# Median Absolute Deviation

How median Absolute deviation is immune to outliers?

R2 or coefficient of determination is affected by outliers. And how this MAD is going to remove that constraint?

• The breakdown point of the MAD estimator is much larger than the breakdown point of say the MSE. The breakdown point of an estimator is explained in any decent statistics book dealing with robustness properties. Mar 7, 2019 at 2:32
• "Immune" is the wrong word. The right description is "less sensitive". Think of it this way. If you have the lowest value in a data set become much lower it doesn't change the median. It is a little more complicated when you take medians of functions of the data.
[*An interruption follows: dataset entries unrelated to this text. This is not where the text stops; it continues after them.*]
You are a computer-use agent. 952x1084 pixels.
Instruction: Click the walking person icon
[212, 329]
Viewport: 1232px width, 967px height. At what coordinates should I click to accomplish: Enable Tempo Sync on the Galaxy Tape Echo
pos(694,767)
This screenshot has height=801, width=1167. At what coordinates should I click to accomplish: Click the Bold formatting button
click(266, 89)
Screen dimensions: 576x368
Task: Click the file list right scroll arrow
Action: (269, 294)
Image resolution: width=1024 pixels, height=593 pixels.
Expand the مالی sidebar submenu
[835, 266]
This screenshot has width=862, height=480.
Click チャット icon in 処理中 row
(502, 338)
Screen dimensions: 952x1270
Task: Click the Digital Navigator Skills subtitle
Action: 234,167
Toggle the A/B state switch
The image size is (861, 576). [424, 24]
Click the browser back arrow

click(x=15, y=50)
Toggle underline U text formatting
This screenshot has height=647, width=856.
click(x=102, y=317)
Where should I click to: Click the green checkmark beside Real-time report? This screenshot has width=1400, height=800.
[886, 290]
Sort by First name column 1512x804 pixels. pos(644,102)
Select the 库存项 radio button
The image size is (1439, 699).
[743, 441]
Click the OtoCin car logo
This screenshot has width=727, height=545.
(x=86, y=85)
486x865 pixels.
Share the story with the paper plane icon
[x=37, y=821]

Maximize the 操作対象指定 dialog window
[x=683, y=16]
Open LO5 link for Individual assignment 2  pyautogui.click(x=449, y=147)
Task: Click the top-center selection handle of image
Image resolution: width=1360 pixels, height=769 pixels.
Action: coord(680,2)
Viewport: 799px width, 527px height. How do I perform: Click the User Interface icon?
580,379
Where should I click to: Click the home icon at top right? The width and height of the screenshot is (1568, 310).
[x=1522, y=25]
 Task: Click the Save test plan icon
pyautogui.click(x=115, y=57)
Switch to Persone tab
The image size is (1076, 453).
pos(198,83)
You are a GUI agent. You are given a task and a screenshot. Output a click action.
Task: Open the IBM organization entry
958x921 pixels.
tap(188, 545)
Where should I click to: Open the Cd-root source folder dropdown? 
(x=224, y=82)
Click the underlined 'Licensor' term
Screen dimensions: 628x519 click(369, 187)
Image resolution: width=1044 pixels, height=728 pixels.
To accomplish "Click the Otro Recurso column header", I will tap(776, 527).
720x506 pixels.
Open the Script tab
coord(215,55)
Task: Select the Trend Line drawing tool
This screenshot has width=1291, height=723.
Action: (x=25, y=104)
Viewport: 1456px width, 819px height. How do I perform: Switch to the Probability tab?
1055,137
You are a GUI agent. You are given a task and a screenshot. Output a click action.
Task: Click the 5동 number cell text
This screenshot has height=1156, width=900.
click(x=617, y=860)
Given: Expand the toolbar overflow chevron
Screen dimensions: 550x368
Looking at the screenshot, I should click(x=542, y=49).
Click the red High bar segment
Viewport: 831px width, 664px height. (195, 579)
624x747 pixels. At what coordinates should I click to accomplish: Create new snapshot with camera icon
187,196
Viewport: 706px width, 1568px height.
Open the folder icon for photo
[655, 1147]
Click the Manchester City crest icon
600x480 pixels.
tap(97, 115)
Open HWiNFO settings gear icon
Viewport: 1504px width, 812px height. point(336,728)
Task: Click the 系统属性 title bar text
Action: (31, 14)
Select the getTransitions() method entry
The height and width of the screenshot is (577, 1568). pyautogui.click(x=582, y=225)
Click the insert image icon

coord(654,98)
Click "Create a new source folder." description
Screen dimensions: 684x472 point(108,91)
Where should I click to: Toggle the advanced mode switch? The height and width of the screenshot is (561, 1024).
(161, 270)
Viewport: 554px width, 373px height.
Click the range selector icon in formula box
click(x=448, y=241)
Apr 6, 2019 at 16:03

MAD has nothing to do with $$R^2$$ or the coefficient of determination. It doesn't remove any constraints (whatever that means) from those measures. In fact, it isn't even comparable to those measures as it is an attempt to answer a completely different question. Rather, you could compare MAD to other measures of spread, the best known of which is the standard deviation.

The median absolute deviation is very resistant to outliers. We can show this by example. Let's start with a reasonable set of values, with the following R code (anything after a # is a comment)

set.seed(1234)

x < rnorm(100)   #Standard normal, n = 100
sd(x)   #0.85

x2 <- c(x,20)
sd(x2)  #2.16

x3 <- c(x,rnorm(10, 20, 2)) #add 20 outliers